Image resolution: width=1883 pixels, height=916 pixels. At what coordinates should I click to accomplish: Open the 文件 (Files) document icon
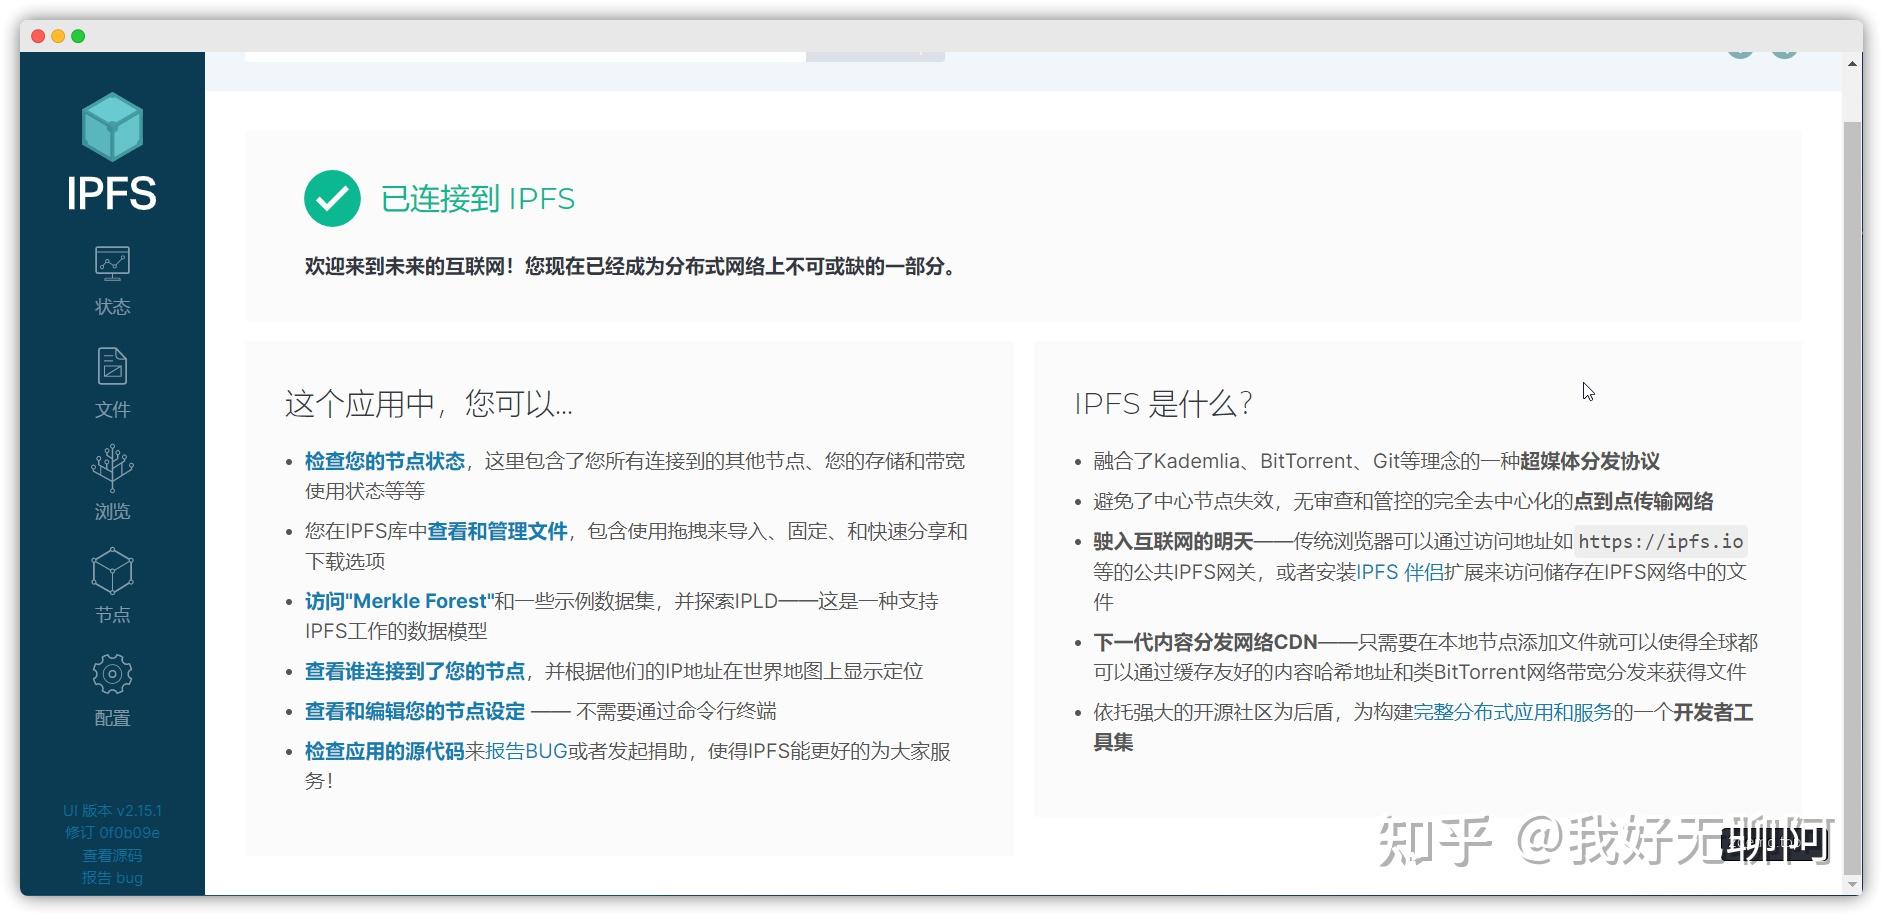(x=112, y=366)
+++++
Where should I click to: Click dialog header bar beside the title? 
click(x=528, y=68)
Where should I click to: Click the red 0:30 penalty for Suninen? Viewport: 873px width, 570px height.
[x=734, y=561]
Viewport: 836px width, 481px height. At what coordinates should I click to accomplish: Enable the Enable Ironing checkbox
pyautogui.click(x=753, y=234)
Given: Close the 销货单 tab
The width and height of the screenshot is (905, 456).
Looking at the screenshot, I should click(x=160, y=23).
+++++
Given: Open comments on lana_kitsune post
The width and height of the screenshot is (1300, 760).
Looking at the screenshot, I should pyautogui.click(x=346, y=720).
+++++
▸ **Written request**
Pick out every line in the entries above that contains the word "Open", and copy each one.

▸ **Solved problem**
Image resolution: width=1883 pixels, height=916 pixels. At what coordinates should I click to accomplish: Open the 文件 (Files) document icon
Given: Open comments on lana_kitsune post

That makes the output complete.